The Nikon Coolpix S6150 arrives just six months after the launch of the Coolpix S6100 and is near-identical in terms of specs. It's a point-and-shoot camera, with a 3-inch 460k-dot LCD touchscreen being used for the majority of operations.
Scene selection, playback and video recording still have their own dedicated buttons below the thumb grip, and this combination does speed up operation.
The responsiveness of the Nikon Coolpix S6100's touchscreen (or rather, the lack of it) has come in for some criticism, and there are still issues with the S6150's.
In terms of layout, it's well thought out, with controls separated into two distinct menus. A stab on the left of the screen brings up frequently changed functions, including flash mode and exposure compensation, with secondary features accessed by tapping the bottom of the screen.
We would have liked to have seen ISO appear in the quick adjustment menu, but that's nitpicking. The icons used to represent each function are clear and logically laid out, and it doesn't take long to memorise them.

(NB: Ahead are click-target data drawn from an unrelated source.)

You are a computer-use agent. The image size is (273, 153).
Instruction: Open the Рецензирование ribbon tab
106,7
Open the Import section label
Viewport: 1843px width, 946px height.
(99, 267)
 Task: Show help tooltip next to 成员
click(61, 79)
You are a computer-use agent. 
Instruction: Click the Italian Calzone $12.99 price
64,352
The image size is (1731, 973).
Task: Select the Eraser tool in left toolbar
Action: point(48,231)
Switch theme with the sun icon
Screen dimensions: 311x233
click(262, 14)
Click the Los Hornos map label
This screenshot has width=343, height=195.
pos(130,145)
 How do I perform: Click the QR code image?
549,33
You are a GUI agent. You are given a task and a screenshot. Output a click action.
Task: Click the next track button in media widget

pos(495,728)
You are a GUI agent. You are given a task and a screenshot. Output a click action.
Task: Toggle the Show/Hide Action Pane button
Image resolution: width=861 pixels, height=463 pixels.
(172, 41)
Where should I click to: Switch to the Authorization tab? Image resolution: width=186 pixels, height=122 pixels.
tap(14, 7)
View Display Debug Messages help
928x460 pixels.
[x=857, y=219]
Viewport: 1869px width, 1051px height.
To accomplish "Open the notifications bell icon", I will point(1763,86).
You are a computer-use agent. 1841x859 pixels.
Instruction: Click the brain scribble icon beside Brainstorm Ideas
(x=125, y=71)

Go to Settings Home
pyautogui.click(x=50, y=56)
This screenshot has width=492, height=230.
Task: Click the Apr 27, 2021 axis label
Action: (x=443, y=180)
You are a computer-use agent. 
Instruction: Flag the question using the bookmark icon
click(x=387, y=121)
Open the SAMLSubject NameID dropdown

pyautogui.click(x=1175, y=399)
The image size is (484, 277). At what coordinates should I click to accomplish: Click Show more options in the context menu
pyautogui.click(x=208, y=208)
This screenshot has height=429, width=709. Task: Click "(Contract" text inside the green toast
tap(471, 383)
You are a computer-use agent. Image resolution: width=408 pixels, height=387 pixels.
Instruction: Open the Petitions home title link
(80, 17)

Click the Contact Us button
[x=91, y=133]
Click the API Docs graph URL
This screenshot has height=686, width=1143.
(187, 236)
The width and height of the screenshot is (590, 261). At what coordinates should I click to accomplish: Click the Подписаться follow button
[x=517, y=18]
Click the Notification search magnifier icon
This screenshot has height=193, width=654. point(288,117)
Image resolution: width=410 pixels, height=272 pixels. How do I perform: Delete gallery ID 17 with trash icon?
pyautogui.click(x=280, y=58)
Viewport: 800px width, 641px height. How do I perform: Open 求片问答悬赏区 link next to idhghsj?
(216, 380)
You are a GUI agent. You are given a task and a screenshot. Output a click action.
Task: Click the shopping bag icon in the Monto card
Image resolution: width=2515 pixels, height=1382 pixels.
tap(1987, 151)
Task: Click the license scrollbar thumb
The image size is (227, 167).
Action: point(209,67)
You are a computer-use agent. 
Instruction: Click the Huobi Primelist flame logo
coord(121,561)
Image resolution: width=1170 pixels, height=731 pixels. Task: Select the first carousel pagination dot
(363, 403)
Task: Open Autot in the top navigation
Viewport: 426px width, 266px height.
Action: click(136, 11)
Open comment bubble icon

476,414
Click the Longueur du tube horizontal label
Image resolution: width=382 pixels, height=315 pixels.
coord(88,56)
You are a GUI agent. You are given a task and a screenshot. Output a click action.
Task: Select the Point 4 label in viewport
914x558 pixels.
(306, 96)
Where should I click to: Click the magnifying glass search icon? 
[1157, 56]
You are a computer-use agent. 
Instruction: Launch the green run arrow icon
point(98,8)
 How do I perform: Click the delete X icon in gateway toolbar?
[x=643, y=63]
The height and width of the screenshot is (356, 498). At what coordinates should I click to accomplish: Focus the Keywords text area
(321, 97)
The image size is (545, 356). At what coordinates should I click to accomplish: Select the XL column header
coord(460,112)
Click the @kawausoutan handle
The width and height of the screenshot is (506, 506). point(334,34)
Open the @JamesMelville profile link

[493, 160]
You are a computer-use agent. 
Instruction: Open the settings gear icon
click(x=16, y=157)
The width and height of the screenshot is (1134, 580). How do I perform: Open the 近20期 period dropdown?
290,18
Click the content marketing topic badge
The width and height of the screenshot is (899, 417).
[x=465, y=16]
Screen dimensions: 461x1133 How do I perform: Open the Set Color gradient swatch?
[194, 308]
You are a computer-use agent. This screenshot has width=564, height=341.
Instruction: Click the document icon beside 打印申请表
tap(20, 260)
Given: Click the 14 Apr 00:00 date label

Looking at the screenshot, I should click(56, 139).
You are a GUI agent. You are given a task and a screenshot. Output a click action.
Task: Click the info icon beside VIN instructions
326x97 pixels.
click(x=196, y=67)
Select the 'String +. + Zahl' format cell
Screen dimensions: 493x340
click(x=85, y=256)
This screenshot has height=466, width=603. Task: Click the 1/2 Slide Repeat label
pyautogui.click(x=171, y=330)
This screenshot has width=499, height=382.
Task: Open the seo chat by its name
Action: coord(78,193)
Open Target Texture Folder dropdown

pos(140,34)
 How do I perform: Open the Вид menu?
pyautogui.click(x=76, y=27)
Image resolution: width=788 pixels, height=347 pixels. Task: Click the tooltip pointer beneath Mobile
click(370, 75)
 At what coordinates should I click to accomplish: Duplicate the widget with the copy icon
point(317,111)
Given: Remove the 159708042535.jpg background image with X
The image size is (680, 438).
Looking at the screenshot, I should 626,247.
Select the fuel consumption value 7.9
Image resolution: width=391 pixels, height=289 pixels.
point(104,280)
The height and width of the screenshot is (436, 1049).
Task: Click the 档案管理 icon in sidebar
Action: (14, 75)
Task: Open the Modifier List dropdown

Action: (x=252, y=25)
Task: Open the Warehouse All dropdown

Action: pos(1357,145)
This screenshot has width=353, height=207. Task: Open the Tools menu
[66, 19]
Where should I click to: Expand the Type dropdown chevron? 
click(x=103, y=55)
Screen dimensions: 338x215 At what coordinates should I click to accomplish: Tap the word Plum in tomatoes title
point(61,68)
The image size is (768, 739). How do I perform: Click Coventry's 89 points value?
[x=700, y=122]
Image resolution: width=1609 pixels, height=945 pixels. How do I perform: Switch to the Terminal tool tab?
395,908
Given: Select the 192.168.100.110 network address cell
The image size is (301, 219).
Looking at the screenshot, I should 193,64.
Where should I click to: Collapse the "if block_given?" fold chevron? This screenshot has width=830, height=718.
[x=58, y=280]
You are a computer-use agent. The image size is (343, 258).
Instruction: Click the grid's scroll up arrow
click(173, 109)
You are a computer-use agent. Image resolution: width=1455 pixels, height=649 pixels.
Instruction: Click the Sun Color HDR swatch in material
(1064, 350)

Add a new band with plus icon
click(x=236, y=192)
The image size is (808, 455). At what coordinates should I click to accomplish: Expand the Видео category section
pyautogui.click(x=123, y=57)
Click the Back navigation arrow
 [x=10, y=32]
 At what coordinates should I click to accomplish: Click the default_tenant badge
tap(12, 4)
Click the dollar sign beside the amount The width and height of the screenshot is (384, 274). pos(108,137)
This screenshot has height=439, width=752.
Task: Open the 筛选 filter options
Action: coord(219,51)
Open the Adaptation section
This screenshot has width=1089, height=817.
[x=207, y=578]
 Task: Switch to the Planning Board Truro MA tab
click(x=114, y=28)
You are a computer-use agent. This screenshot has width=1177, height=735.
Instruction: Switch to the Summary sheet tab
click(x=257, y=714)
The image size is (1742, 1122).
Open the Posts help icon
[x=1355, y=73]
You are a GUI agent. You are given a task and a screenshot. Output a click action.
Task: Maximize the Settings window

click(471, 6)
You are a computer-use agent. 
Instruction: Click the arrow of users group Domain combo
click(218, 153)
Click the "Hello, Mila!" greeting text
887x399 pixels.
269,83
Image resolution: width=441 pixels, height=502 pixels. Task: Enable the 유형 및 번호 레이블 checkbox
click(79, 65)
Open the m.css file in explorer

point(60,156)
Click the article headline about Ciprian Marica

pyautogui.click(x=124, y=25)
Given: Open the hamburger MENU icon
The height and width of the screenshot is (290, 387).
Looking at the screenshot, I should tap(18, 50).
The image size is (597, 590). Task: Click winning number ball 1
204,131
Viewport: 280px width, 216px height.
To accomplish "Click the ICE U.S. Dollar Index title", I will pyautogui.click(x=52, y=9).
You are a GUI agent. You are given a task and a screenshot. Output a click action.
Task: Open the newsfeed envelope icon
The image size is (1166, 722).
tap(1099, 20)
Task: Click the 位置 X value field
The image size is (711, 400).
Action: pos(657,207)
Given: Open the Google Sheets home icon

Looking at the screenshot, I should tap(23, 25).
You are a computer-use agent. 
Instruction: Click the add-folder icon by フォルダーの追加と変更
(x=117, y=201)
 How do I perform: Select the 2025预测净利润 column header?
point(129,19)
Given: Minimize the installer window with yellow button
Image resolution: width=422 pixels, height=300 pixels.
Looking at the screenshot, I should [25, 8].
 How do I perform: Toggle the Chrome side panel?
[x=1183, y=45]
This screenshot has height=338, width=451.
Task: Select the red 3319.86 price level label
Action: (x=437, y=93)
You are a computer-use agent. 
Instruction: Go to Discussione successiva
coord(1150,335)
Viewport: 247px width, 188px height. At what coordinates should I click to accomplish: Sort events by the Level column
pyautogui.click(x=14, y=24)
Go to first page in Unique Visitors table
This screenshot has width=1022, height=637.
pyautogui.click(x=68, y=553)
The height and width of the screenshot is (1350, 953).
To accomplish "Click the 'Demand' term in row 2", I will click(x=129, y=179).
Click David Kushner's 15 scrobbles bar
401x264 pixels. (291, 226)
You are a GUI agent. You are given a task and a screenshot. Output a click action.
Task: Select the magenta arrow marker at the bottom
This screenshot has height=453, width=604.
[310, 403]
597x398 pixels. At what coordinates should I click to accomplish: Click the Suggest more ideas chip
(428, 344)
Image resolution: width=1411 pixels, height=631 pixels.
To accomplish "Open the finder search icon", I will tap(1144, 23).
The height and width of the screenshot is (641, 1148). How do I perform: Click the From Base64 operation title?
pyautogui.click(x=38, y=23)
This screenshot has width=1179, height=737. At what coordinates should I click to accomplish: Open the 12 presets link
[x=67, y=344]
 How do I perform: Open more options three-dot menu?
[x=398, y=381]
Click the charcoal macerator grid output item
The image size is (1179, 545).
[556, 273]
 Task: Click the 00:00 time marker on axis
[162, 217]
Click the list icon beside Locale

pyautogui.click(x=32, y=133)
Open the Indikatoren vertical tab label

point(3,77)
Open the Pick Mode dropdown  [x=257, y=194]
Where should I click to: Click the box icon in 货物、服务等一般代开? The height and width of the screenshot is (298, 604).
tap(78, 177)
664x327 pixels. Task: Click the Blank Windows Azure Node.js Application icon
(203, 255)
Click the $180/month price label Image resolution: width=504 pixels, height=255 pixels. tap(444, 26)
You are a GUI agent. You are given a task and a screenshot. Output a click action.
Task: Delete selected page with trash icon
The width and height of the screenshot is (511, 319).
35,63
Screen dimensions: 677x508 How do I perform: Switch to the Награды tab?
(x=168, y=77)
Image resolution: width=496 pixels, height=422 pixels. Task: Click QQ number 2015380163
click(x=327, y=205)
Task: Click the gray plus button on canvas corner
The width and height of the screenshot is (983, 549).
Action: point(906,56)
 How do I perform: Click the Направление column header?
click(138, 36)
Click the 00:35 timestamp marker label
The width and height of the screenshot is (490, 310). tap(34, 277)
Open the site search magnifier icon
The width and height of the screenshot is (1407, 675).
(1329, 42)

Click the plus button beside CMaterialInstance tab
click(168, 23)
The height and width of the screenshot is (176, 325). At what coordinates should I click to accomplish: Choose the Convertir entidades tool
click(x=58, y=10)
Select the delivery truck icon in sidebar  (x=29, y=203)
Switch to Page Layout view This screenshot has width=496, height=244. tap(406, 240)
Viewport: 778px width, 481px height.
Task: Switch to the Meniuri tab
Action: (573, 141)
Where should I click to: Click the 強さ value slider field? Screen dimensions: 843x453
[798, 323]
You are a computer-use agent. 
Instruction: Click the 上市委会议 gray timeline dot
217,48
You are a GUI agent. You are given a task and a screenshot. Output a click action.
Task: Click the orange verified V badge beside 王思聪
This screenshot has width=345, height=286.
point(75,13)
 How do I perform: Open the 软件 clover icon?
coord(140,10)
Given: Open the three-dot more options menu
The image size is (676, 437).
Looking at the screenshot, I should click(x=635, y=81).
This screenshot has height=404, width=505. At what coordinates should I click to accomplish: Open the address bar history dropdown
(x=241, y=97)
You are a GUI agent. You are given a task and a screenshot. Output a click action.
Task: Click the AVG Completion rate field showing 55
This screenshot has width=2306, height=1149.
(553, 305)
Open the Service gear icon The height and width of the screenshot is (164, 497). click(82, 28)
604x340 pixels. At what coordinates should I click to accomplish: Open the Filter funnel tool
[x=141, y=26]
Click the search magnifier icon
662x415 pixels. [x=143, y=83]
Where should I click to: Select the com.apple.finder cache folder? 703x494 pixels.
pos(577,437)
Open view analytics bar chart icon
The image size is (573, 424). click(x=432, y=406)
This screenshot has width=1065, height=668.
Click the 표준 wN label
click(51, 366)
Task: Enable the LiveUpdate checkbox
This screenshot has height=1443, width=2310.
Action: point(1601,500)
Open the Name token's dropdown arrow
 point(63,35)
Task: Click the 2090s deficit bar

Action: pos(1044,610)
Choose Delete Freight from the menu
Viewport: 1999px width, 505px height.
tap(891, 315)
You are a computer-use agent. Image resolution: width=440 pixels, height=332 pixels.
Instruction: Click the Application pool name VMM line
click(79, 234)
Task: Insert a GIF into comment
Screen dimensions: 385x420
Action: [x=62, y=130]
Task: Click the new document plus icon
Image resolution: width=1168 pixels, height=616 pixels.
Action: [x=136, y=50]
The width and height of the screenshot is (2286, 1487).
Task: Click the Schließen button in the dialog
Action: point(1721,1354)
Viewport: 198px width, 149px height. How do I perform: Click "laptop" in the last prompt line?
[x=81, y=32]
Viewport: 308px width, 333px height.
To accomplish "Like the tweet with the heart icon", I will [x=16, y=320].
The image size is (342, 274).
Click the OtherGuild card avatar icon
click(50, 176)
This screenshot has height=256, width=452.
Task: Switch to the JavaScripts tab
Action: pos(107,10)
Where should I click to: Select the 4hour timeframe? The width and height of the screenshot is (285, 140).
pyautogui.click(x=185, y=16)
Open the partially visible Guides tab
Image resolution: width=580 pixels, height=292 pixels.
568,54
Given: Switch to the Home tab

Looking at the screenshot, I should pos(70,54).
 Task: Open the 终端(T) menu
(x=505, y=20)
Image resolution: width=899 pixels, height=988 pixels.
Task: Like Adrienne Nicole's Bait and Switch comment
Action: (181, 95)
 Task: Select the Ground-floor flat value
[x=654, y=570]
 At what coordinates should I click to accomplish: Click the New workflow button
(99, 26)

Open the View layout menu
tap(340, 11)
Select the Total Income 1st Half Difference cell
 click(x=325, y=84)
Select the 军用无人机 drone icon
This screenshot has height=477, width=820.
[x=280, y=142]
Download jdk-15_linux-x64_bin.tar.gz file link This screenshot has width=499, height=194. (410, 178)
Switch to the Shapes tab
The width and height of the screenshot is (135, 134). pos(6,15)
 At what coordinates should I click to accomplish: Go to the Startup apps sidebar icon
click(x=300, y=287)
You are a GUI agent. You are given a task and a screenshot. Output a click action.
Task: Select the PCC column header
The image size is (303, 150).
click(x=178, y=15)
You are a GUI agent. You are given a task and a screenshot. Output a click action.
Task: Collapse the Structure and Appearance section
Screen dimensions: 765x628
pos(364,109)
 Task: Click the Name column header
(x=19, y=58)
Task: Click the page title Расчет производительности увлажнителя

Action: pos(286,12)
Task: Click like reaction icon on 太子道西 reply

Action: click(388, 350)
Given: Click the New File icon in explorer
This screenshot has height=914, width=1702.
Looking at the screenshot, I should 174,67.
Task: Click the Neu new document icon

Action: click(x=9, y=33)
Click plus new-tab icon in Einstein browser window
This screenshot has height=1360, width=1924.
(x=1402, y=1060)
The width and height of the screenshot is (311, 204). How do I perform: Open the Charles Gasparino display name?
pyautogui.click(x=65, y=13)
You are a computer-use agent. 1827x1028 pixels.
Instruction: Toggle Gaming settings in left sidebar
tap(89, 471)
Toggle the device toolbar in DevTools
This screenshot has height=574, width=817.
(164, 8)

However, the placement of the menu tabs at the edges of the screen can make it awkward for the sausage-fingered among us (and we include ourselves here) to access them cleanly at times. Nikon includes a plastic stylus in the box, and this does speed up the selection process significantly.
The lack of responsiveness is particularly frustrating when you're stroking the screen to browse your pictures during playback. Perhaps we've been spoiled by the feather-light finesse of the Apple iPhone's interface, but if you're going to rely on a touchscreen for the majority of interactions, it needs to be slicker than what Nikon's offering here.